ADHD inertia comes with not a small amount of embarrassment and shame. Admitting that you can’t get started feels terrible. Claude Code almost completely solves this for me. I can open a new session, and give it the worst possible prompt, stream of consciousness style, without thinking too much about planning or success criteria or anything else. In a few minutes, I have something to react to, and I can move from getting started mode to improvement and iteration mode. I can even throw away the first session, it literally doesn’t matter. My brain has now overcome inertia and I can make progress on an idea.
That’s it, that’s all it takes. Claude has successfully reduced the cognitive and emotional cost of “getting started” to approximately zero.
Of course, I work in a code-driven profession, so generating code is often what getting started looks like for me. But we all live in a world in which a surprising number of problems can be turned into code. And, there are already tons of people talking about how they just use Claude Code as general-purpose agent where code isn’t the objective. We’re very, very close to widespread, cost-effective access to agents who can help you get started on all kinds of things.
I don’t think there’s anything intrinsic about Claude Code that brings this about, it’s the agency of Claude Code that is the magic. You could use an open source model (Kimi K2’s API is Claude Code compatible) or the Gemini CLI, etc. If your particular inertia is completion-based rather than initiation-based, you could use the same approach. The possibilities are really quite staggering, and I don’t say that lightly.

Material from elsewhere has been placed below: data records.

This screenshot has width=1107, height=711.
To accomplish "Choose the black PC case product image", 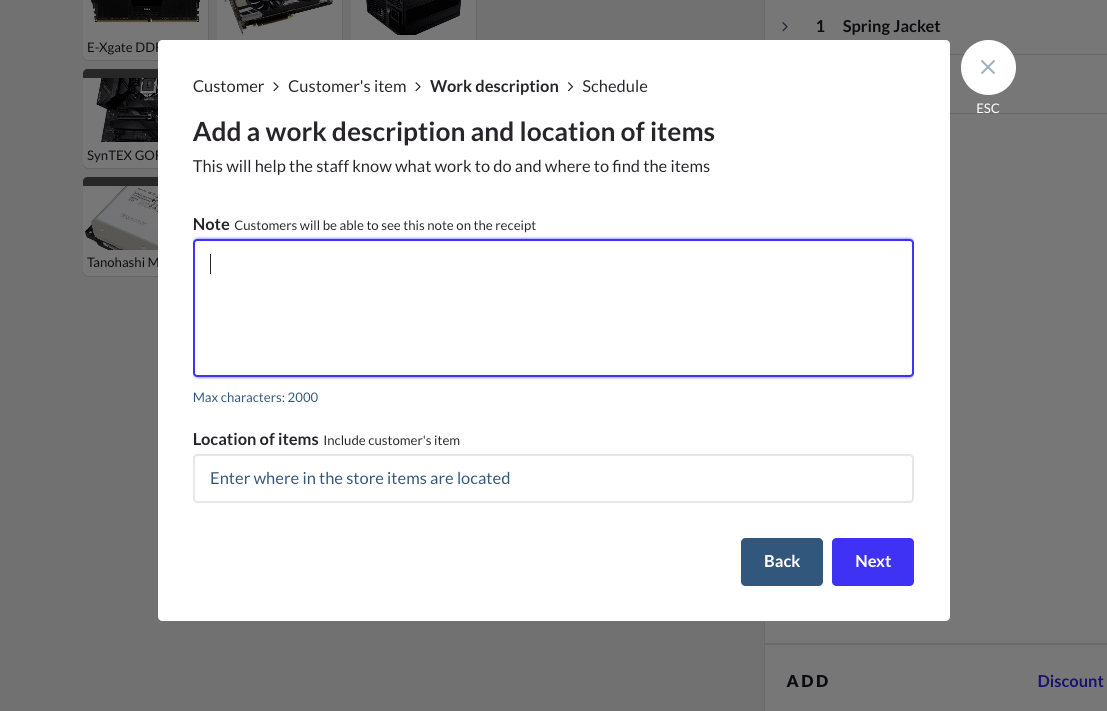I will [412, 16].
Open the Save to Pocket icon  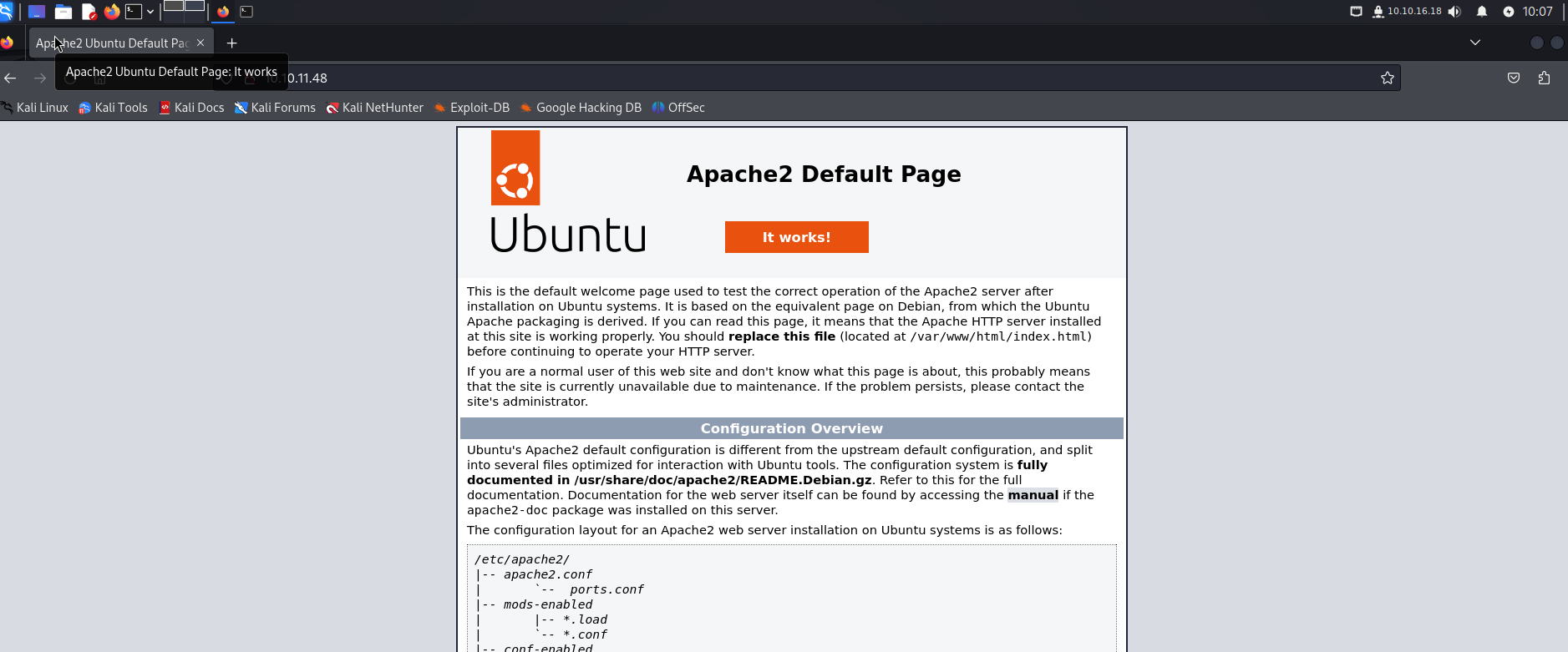[1514, 78]
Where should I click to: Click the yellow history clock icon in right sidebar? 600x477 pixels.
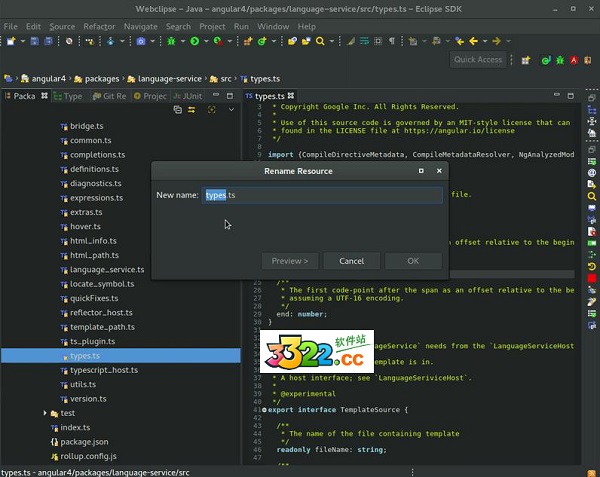coord(592,267)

Isn’t this cheating? How do you learn anything? Isn’t the code low quality?
Note that I haven’t use the phrase “vibe coding” anywhere until now, despite the fact that agentic coding assistants are a primary use case for vibe coding. The difference in what I’m describing is that the goal is not to use agents to produce something, even if they end up doing so. The goal for me is to create the conditions where producing something is even possible.

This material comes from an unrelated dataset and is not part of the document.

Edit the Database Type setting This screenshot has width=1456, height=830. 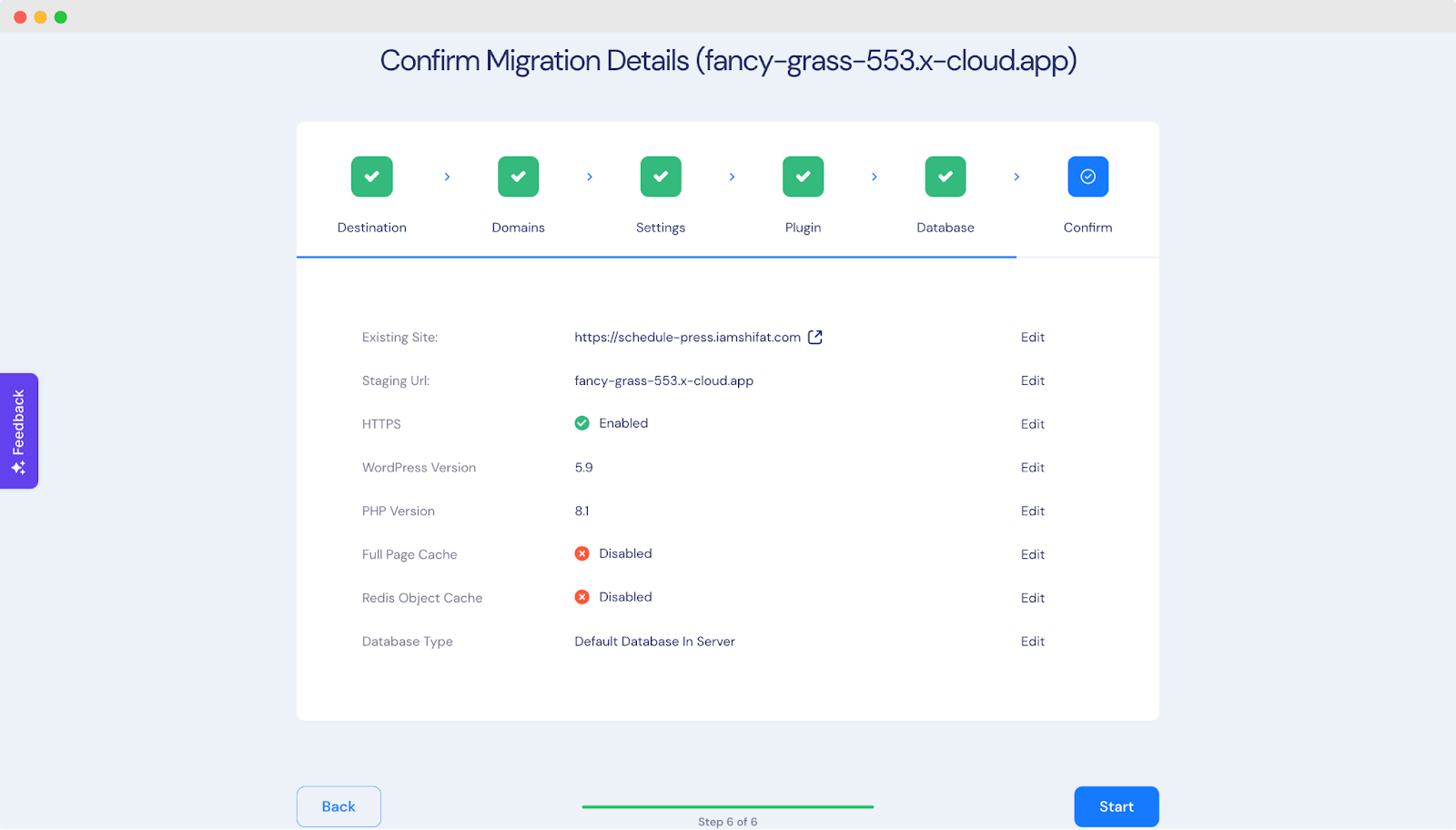(1032, 641)
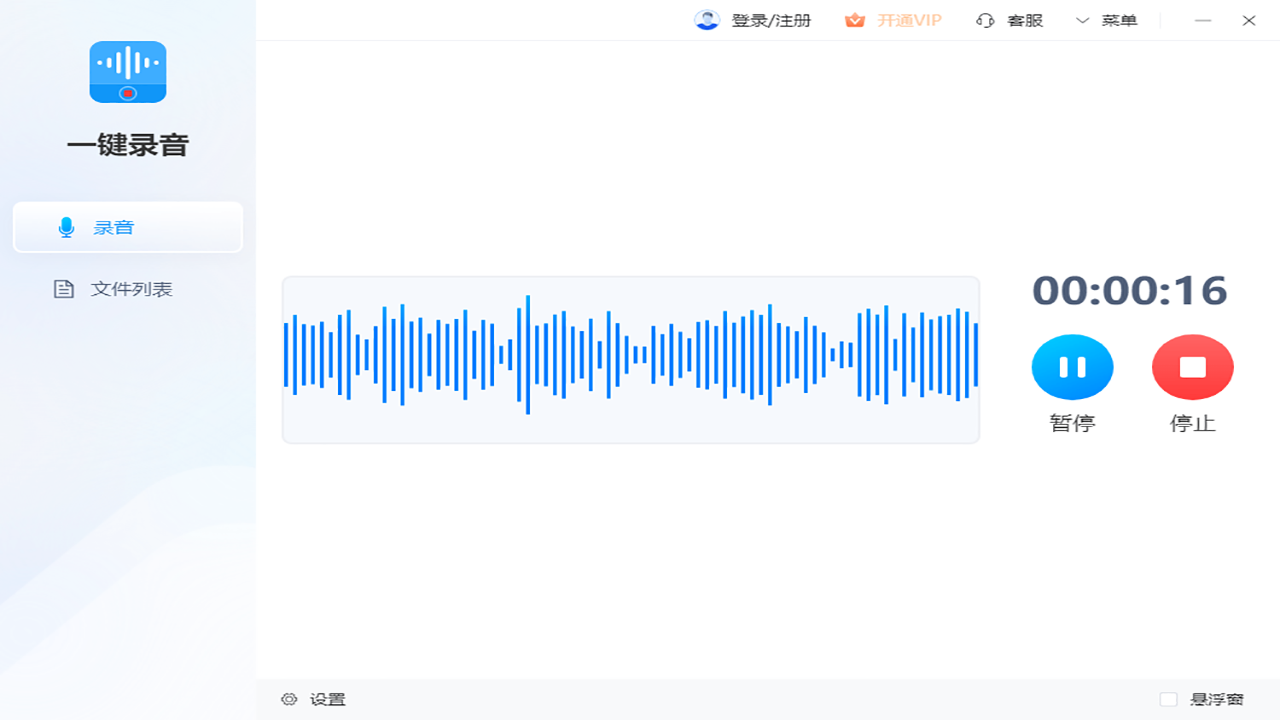
Task: Open the chevron arrow beside 菜单
Action: [1082, 20]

Today’s AI discourse is mostly focused on productivity gains and whether they are real or illusory. Do AI tools help coders move faster? “Productivity” is generally shorthand for “units of ouput per time unit or person”. For personal productivity, though, this misses the counterfactuals, the entirely new output that could have existed but doesn’t for whatever reason (ADHD inertia in my case). Doing existing things faster is useful but less appealing for creation. Doing entirely new things that would otherwise be lost to inertia is much more compelling to me — increasing the amount of interesting and creative endeavors in the world is positive-sum.

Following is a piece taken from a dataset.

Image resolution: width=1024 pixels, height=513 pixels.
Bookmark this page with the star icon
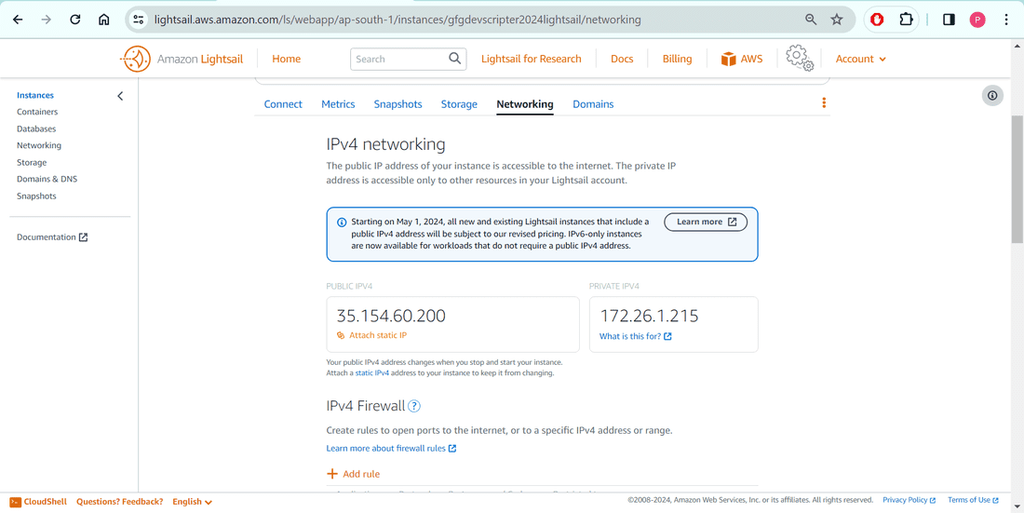837,19
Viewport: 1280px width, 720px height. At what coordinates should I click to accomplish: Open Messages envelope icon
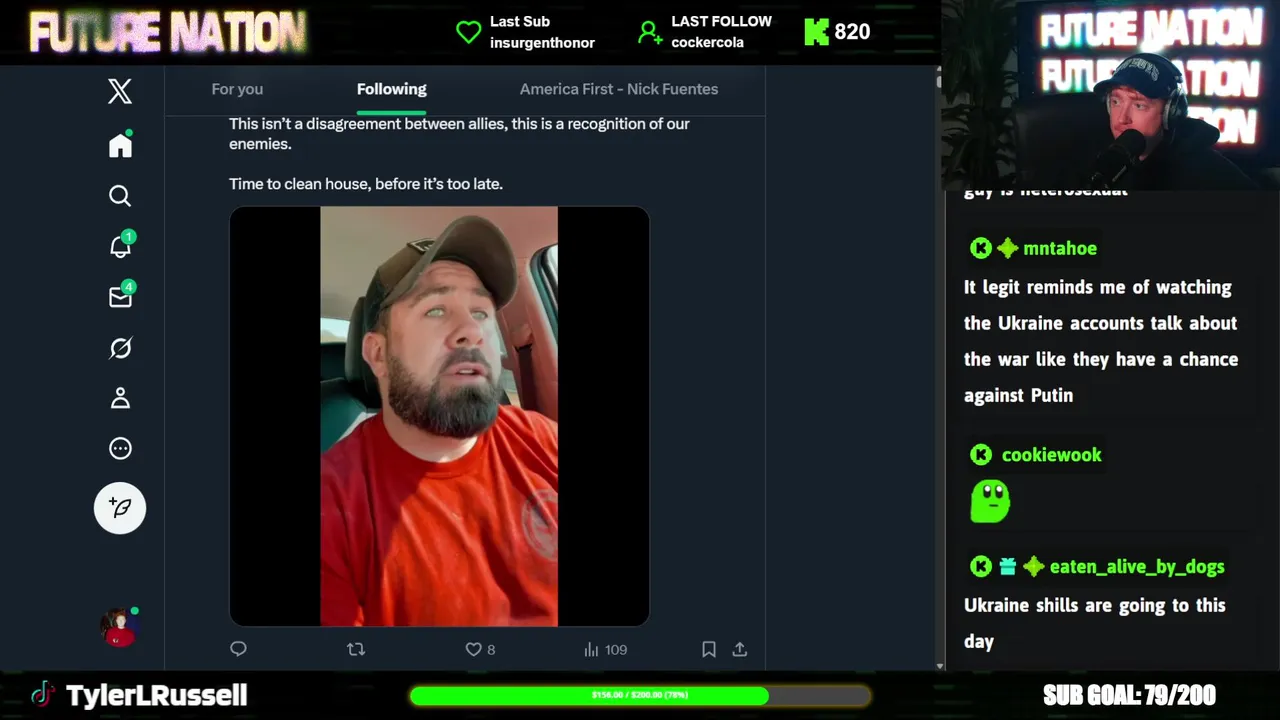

A final note on objections that inevitably appear when discussions of mental health and AI intersect, especially in the US. It’s undeniably true that systemic barriers exist to health care, especially mental health care, and that using AI as a tool for mental health is a delicate topic. These discussions, though, often involve some version of the idea that these systemic challenges should be the focus, not developing technological workarounds. I think this is not only unnecessarily zero-sum, but it relegates people who suffer in many forms to a purgatory where they must wait for societal problems to be solved (good luck!) or risk the ire of others shaming them for just trying to improve their lives.
Both things can be true — we shouldn’t rely on technology companies to develop solutions to systemic social issues and we also shouldn’t expect suffering people to wait for problems that predate their birth to wait for the “right” solution to appear. Asking us to do so is truly denying us of our agency.